Pour faire reste de droit, peu important le fait que M. H., chargé au sein de
l’entreprise de la vérification des trafics informatiques devait alerter sa direction au constat
du volume très important des connexions reprochées (80 000 connexions sur 2 ans) dès lors
que les connexions extra professionnelles identifiées avec certitude comme procédant des
agissements de la salariée sont, en toute hypothèse, trop nombreuses pour être tolérées par
un employeur.
D’où il suit que le comportement fautif de la salariée interdisait son maintien au sein de
l’entreprise, même durant le temps de son préavis.
En conséquence, la cour supprimera les condamnations prononcées par les premiers juges aux
sommes de 5 582,28 euros, 7 443,04 euros et 3 721,52 euros, ainsi que la condamnation de
l’employeur à délivrer des documents sociaux rectifiés.

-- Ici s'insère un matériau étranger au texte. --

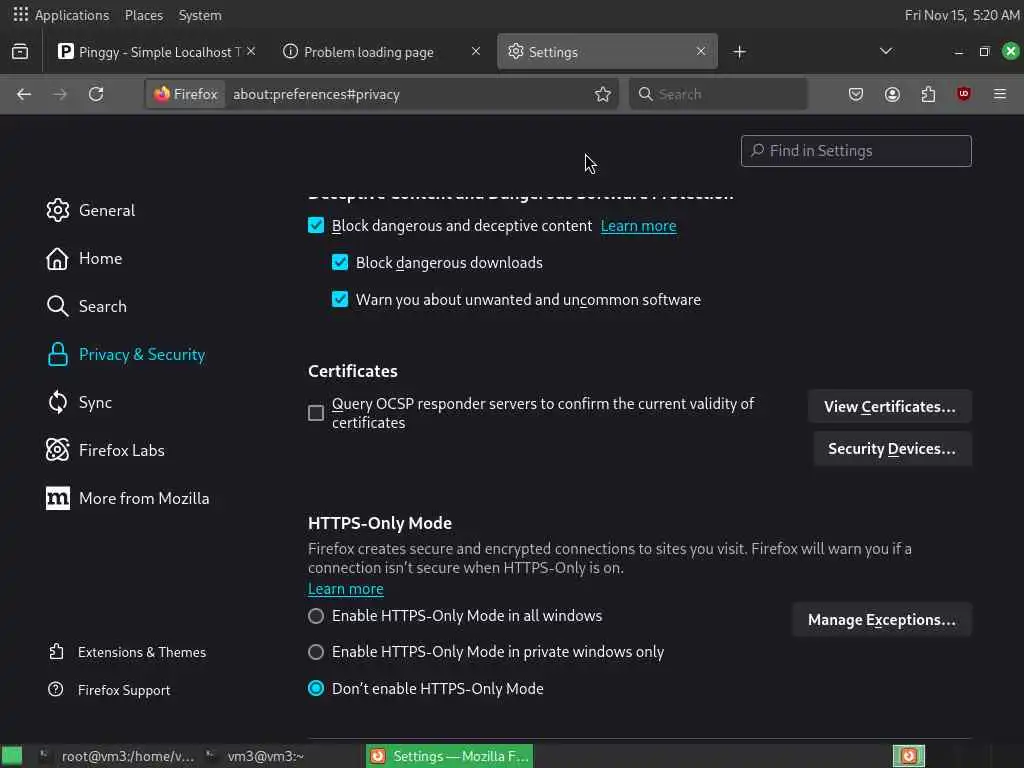Bookmark this page with the star icon
This screenshot has width=1024, height=768.
[x=603, y=94]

Il fut dit que le directeur d’exploitation dépêché à l’agence de Nice pour organiser le départ de sa directrice a eu la courtoisie de lui permettre de récupérer des données personnelles (a priori nombreuses) et d’alerter la déléguée syndicale sur son cas.

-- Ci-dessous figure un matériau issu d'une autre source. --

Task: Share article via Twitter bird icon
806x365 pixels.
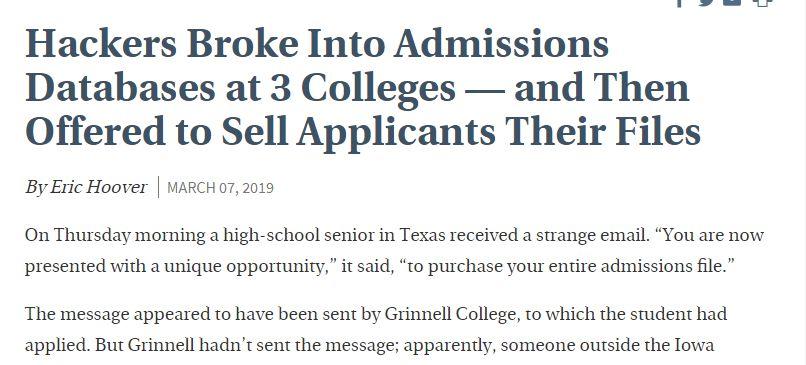Action: [x=706, y=3]
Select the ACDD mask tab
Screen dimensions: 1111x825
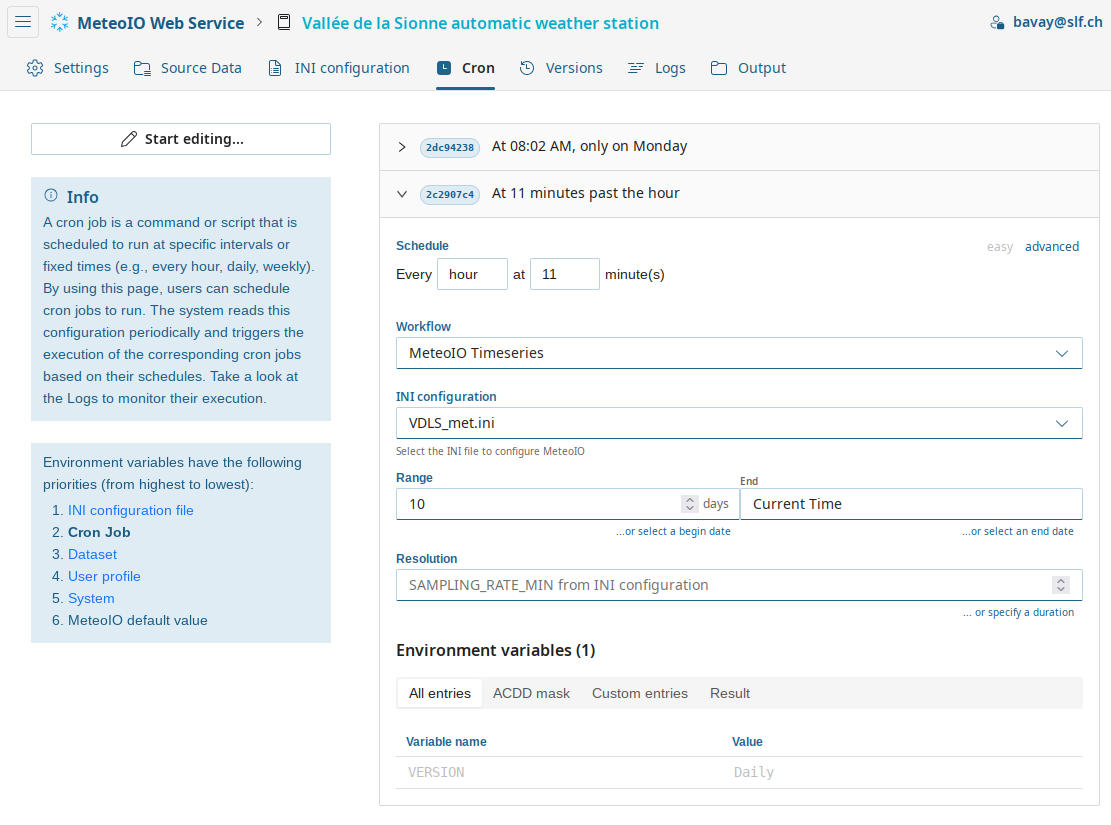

On cherchera en vain dans ce mode opératoire matière à nourrir l’hypothèse d’un licenciement vexatoire, étant observé que la rédaction de la convocation à l’entretien à l’entretien préalable et celle de la lettre de licenciement n’appellent aucune critique.

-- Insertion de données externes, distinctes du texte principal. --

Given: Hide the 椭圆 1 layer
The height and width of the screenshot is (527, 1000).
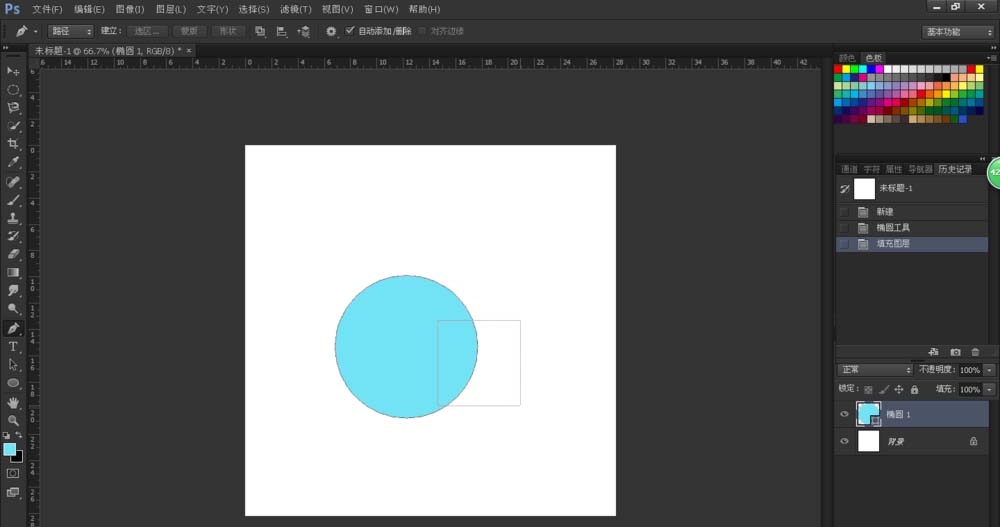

En conséquence, Mme S. C. ne recevra pas 150 000 euros pour licenciement
illégitime et vexatoire.
…/…
Pour réclamer paiement de 16 800 euros correspondant, selon la salariée, à un
« sursalaire », procédé utilisé pour déguiser des heures supplémentaires, le conseil de
l’employeur objecte à bon droit que cette salariée ne verse aux débats aucune pièce de nature
à étayer sa demande en paiement d’heures supplémentaires, pas même un décompte pouvant
lui permettre à cet employeur une défense utile.
Cette carence conduit à ne pas retenir sa demande.
…/…
Le présent arrêt conduira Mme S. C. à restituer la somme de 7 288,09
euros versée par son contradicteur au bénéfice del’ exécution provisoire de droit ; il n’y a lieu
à condamnation de ce chef.
…/…
L’appelante supportera les entiers dépens.
DECISION
La cour, statuant par arrêt contradictoire prononcé publiquement par mise à
disposition au greffe de la cour, les parties ayant été préalablement avisées dans les conditions
prévues par l’article 450 du code de procédure civile :
Infirme le jugement ;
Et, statuant à nouveau :
Dit légitime le licenciement pour faute grave de Mme S. C. comme tel privatif
de son préavis et de son indemnité de licenciement ;
Rejette les prétentions plus amples ou contraires ;
Condamne l’appelante aux entiers dépens ;
Vu l’article 700 du code de procédure civile, condamne Mme S. C. à verser 1. 000 euros à la société AIS 2.